The initial idea for the collaboration was Bridgewater’s, and appropriately for a project that has taken on such a mystical aura, it arrived like a bolt out of the blue. “I hear voices,” the singer explains. “I woke one morning and a voice said, ‘Bill Charlap.’ I was really quite dumbfounded because it seemed like such an unlikely pairing for me.”
But one thing that Bridgewater has learned over the course of her remarkable, nearly six-decade career is to trust in that voice. Her broad-ranging successes speak for themselves: three GRAMMY® Awards, a Tony Award, NEA Jazz Master honors, a Doris Duke Performing Artist Award, and the 2024 Bruce Lundvall Visionary Award, just to name a few of her myriad accolades.
So she took yet another leap of faith along a path riddled by such bold ventures, and set the wheels in motion. However surprised Bridgewater may have been by the concept, Charlap was downright shocked to receive the unexpected call from the duo’s shared booking agent.
“I have always been and continue to be a huge fan of Dee Dee Bridgewater,” the pianist says. “I was delighted at the prospect of us working together, but I assumed she would be guesting with my trio. When I was told no, Dee Dee wants to do this as a duo, all of a sudden a bunch of lights went on.”
Charlap of course is no stranger to working with incredible singers. He won a GRAMMY® Award in 2016 for The Silver Lining: The Songs of Jerome Kern, his acclaimed album with one of the all-time greats, Tony Bennett.
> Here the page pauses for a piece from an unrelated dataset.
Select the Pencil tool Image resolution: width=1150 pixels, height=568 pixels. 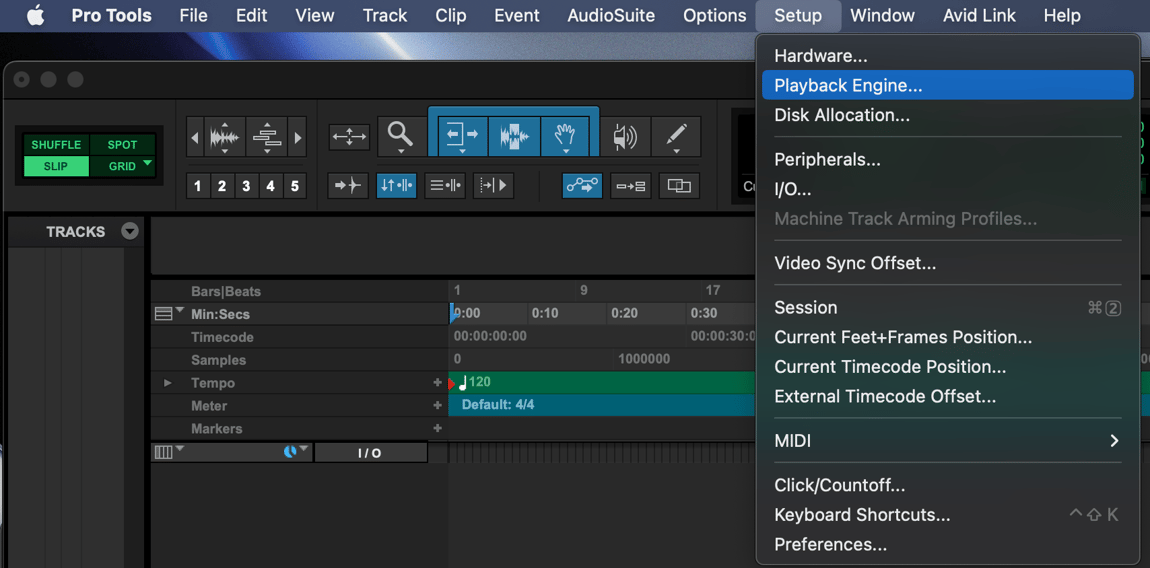(676, 135)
He’s also recorded with Barbra Streisand, Diana Krall, Ann Hampton Callaway, Freddy Cole, Carol Sloane, and two beloved albums with his mother, cabaret and jazz singer Sandy Stewart.
The pair scheduled a few exploratory concerts to determine whether they in fact did possess that ever-elusive chemistry. The results were more exhilarating than the two had dared hope.
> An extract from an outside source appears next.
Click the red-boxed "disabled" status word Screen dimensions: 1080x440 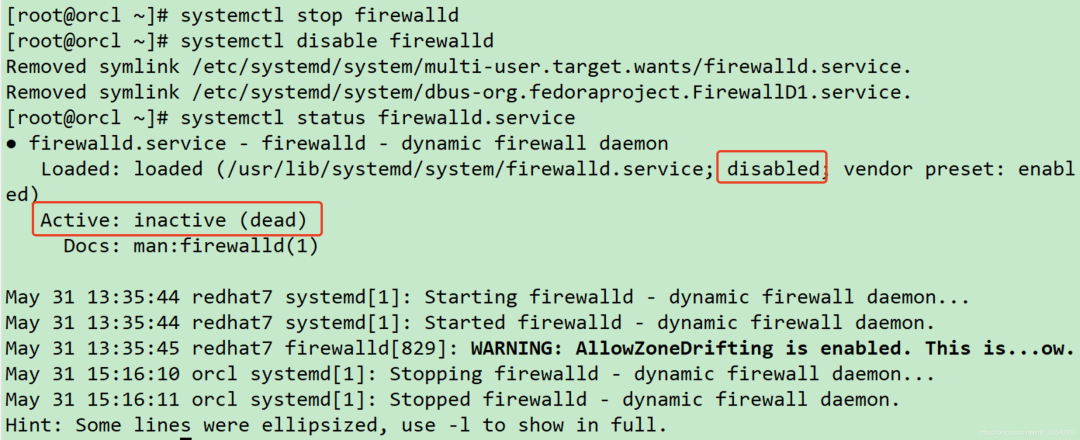pos(771,169)
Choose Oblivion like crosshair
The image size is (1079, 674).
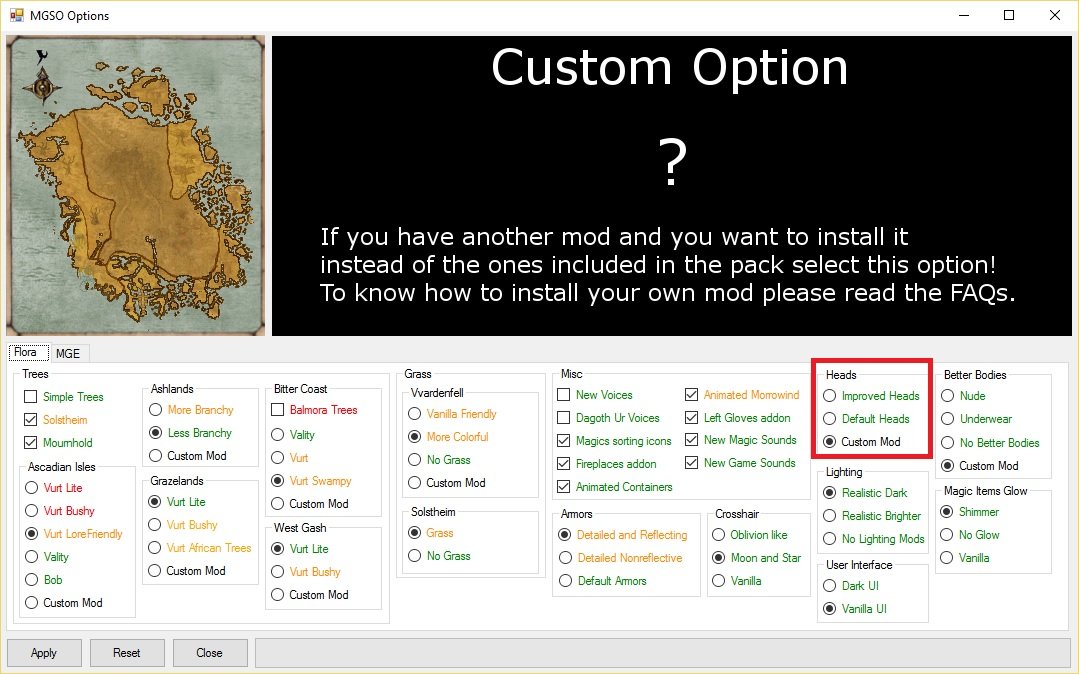[718, 535]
“My perception and my understanding of Bill changed completely after we got together,” Bridgewater explains. “I knew that he was steeped in the American songbook, but I did not know the degree of his extreme knowledge. I was blown away by Bill’s sensitivity as a pianist, his wealth of knowledge and the references that he can call upon when he’s playing. I mean, he’s an encyclopedia. I have never before in all of my years worked with a musician with whom I could so completely relax and be myself.”
Charlap is quick to return the compliments. “Dee Dee Bridgewater is a giant of a musician,” he says. “A brilliant vocalist, but just as much an actor, just as much a storyteller, just as much a risk taker. All of that is together in equal parts, with each piece stepping out into the follow spot at different moments. That makes her unlike anybody else historically.”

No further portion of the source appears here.